"It's not you, it's me." *vent*
Since my hubby isn't on here, I will share a bit of honesty that he has thrown my way during this process. Some of it sounds truly nuts, but he was honest so I took it .
Let me start by saying we had an amazing marriage before(not without its challenges of course) and we have an even stronger one now, but we have learned over the years that honesty really is the best policy. When you know someone well enough to pick up on the small cues, your mind can go a lot of scary places. Honesty stops that process dead in its tracks.
Now, on to what he's told me. There have been a few moments along the way where the physical part of our relationship has suffered. He always told me it was him and not me. He always assured me that he was attracted to me and to never worry about that aspect. Sometimes he was simply tired and the usual affections and snuggles were absent. I noticed more because I needed more from him(physical warmth and closeness have been my saving grace through this...not in a sexual context). I wanted that contact so not getting it was much more noticeable than before. There were times that he felt insecure because he saw me as becoming this beautiful person and he viewed himself as an out-of-shape slob. He has since begun working on his physical form as well. He is only 20 pounds overweight, but it's important to him so it's important to me.

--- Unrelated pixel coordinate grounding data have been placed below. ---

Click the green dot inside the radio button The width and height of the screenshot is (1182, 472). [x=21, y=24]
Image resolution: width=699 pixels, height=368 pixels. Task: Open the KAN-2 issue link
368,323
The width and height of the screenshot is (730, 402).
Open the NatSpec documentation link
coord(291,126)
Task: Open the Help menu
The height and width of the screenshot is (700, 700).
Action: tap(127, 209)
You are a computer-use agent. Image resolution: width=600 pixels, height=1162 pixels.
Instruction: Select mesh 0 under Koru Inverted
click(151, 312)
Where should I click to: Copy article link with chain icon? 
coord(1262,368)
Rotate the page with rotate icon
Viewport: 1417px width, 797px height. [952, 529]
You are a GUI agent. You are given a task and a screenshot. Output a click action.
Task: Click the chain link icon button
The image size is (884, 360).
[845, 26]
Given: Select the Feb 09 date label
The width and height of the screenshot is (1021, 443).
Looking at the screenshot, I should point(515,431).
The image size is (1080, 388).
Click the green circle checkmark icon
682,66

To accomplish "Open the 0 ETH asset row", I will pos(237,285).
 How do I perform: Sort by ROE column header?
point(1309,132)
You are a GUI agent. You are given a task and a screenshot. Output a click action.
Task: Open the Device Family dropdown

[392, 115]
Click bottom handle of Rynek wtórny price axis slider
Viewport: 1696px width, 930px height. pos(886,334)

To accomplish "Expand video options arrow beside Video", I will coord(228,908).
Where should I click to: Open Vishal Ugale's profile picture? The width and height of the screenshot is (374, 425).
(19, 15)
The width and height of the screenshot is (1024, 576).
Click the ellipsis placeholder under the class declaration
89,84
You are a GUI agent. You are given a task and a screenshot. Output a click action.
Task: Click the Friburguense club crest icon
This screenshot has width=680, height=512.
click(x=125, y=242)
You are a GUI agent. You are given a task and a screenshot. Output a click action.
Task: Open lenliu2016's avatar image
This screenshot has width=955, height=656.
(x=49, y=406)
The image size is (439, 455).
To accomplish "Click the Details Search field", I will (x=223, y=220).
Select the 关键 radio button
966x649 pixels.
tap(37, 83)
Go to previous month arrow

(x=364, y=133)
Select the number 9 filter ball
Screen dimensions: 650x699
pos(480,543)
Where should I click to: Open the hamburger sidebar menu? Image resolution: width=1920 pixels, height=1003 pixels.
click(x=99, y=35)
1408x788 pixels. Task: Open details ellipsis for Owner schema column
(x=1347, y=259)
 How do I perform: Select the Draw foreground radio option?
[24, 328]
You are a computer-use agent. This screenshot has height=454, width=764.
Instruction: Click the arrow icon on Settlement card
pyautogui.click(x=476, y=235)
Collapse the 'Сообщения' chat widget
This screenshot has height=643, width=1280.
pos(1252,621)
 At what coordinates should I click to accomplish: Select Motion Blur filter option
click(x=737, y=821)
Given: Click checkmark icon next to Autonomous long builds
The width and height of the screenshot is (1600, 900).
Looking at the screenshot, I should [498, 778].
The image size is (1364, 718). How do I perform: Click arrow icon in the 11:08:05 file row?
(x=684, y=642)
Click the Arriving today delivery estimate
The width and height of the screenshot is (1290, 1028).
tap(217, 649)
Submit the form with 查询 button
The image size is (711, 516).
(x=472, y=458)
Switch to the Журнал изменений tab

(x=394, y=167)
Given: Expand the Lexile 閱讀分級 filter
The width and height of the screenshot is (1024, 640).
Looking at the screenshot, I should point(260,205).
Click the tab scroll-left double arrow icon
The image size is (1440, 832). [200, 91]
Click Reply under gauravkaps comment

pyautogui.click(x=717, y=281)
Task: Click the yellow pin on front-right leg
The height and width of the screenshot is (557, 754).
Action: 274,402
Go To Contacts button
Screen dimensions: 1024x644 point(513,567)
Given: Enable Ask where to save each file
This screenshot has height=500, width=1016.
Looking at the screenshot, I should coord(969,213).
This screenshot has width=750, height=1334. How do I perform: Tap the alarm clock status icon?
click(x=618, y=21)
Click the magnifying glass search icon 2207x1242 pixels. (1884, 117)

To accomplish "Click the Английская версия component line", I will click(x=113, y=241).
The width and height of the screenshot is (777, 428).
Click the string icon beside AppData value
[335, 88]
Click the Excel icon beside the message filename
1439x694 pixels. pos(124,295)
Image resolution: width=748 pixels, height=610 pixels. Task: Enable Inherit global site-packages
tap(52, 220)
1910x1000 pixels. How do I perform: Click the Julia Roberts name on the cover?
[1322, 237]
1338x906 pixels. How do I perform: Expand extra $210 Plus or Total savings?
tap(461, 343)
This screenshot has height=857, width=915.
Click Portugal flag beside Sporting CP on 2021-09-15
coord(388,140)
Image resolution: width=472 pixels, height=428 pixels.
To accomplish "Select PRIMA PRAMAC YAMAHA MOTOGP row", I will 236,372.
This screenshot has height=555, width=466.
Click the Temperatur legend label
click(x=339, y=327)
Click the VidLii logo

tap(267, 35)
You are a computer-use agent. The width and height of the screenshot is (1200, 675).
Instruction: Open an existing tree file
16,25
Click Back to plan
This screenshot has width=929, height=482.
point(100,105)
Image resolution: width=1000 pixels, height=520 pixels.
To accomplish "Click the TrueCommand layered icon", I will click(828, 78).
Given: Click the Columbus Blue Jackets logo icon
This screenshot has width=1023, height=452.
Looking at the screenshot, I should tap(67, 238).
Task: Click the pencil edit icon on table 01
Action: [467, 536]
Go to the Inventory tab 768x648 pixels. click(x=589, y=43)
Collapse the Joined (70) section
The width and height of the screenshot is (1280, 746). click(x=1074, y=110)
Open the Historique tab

The last reason I was given for a bit of his odd behavior really cracked me up and was completely unexpected. I asked him how he felt about our "physical" life. He told me that sometimes he had to remind himself this was "me" and what he was doing was ok. I was puzzled, of course and he explained that I "feel" different to him. When he's holding me in those personal moments, he said that on occasion he felt guilty as if he were cheating because I felt like a different person. Sometimes my physical changes did put him off a bit, but not for any reason I would have ever suspected. We have just taken life a bit at a time and things are great now. I'm pretty sure there won't be much more physical change since I'm down to the last 30ish pounds(at least not nearly as much as the past 100+ pounds were).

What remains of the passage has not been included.